After an exciting day at the E-Commerce exhibition together with PrestaShop in Krakow I once again think about the e-commerce industry having such a ”limited / technical" view of how consumers feel and act.
Ther are 3 main areas where I think ther are a lot of opportunities still to be explored:
1: From economical reasoning to emotional decisions
For some reason, it seems as if the industry thinks that just because a person uses a digital device that person takes logical decisons? We humans are emotionally driven. There is very little evidence that indicates the opposite.
2: Experience is mistakes that you recycle and sell for more than it cost to get them
Why does e-commerce do not use more of the knowledge of customer purchasing behavior that the "physical" trade has accumulated since the first department store was opened in 1796? Instead of trying to push out the on-line solutions in physical stores? Today there are no really good examples that it is a commercial successful strategy that consumers like.
3: Walk the talk
How is it that the e-commerce industry is talking about "mobile first" but the practice is all the exhibition booths are full of PCs? Obviously, consumers prefer mobile phones before the PC. Once again look at the proofs – mobile traffic are still on the rise.

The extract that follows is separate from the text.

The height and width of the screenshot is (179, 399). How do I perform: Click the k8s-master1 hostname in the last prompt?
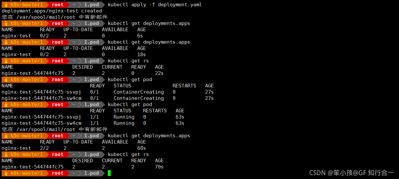(x=27, y=173)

Opportunities come like a snail and disappear in a flash
Most e-shops we spoke to said that the mobile phone now accounted for 50% traffic and continued to increase. That the interest of a better mobile shopping experience is high among e-retailers is evident when we had queus all day to our part of PrestaShop stand talking mobile shopping experience. And once again after talking to all the retailers I have the same feedback as we have from exhibitions in Münich, Berlin, Stockholm och LasVegas - there is currently no e-commerce consultant who has taken the position as the leader in mobile e-commerce. In other words, an open market position to take.
A speed-blinded business?
We have got used to working in a business that have been expanding with a rate of 10-15% on yearly basis. I this type of situation there is a significant danger in not zooming out to look at the core of the driving forces. Or as in the case of the – consumer behaviour. The factor that will distinguish winners from losers will not be who can sell a product cheapest. The winner will be the one who can make the consumer pay the highest price for the product.
One size do not fit all!
In physical commerce, the stores are built in very different ways depending on the company's brand's position and what kind of products are for sale. Keep in mind the difference in the structure and design of a high street fashion store and a low-priced retail store. Two very different types of shop layouts and shopping experiences.

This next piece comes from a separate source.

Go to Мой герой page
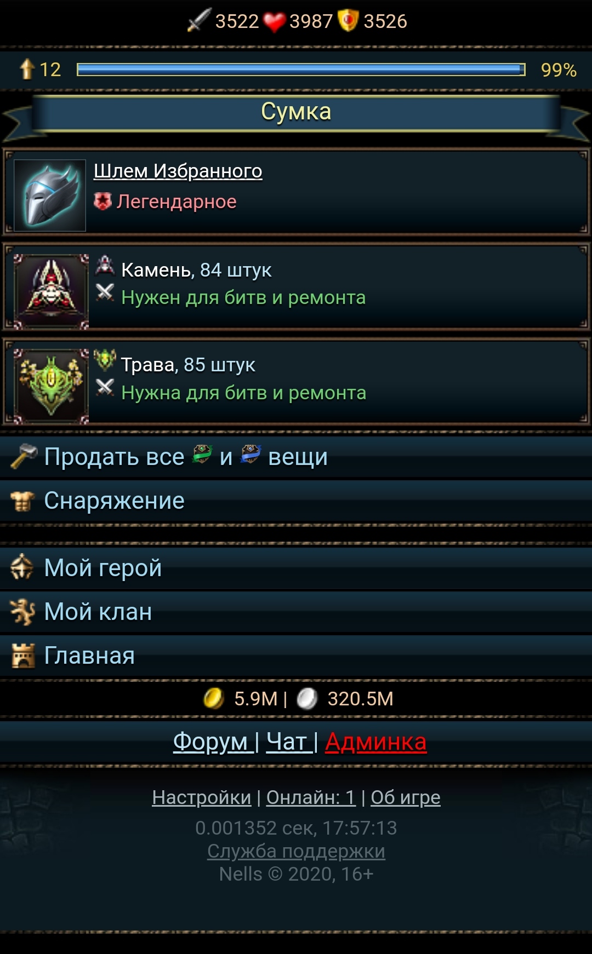The width and height of the screenshot is (592, 954). click(x=296, y=567)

A high street fashion store has an open, airy, relaxing interior with high personal density. Focused on personal service. There are no shopping carts or shopping carts and the cashier is probably not at the door but a bit into the store.
The grocery store has a clear start where the customer takes his shopping cart, which then comes with a fixed point throughout the purchase process. The store is divided into many clear areas, such as vegetables, dairy products, etc. with products in clear subdivisions racking each other on shelves. In addition, there are "theme areas" with product news and offers and at the end a series of cash registers for quick and easy payment.
Webshops, on the other hand, are largely based on the same basic structure regardless of whether it is high fashion or low cost food. The reason for it is today's e-commerce platforms are built as a logistics system that assumes that a person will place an order on a number of products. This means that there is an "ordering process" to be performed in the same way, regardless of whether it is a high street fashion product or a low-priced food product to be purchased.
”He put the money in some sort of fruit company. It turned out rather well”
This difference between shopping in a physical and webshop would have continued to work if it was not for a thing that happened in 2007. A kind of “fruit company” in California, launched a small phone that had no keys or could send MMS. It was not even delivered with an instruction book !?
A few years ago, when about 35-40% of the traffic to e-commerce came from mobiles, the term "mobile first" began to be heard more and more. Today, many industries have 70-80% of their traffic from mobile devices. But mobile sales account for only about 40% of sales. Responsive design where trying to squeeze a PC user interface into a small touch screen is apparently not a success. At least not if you look at the numbers.
A touch of the future
What new requirements will a mobile traffic of +90% set for new solutions? Try not to think of the PC as the base for how a webshop shall work, and think instead on what unique benefits in addition to the mobility that a smartphone and tablet have:
-extremely visual, meaning that it is based more on image than text.
-intuitive ie easier than a PC with fewer pages to click through and more scroll.
-tactile, with touch, you touch the product and thus get a closer relationship to the content than with keyboard and mouse.
These are the 3 key drivers that make us as humans closer to our mobile than the PC. Mobile takes the position more of a "friend" than a technical unit.
"Free your mind and the rest will follow".
The mobile paradigm shift is the e-commerce industry's great chance of creating next-generation webshops. Here, experience from traditional physical commerce can be blended with mobile touch techology and provide the consumer with a simpler and frictionless shopping experience in a completely different way than today. The mobile touch devices provide the ability to fix the fundamental weaknesses and limitations that traditional PC-based e-commerce has had since its inception in 1995.
How many have the courage to take the leap into a mobile shopping experience based on touch giving the user a simpler, faster and truly mobile shopping experience?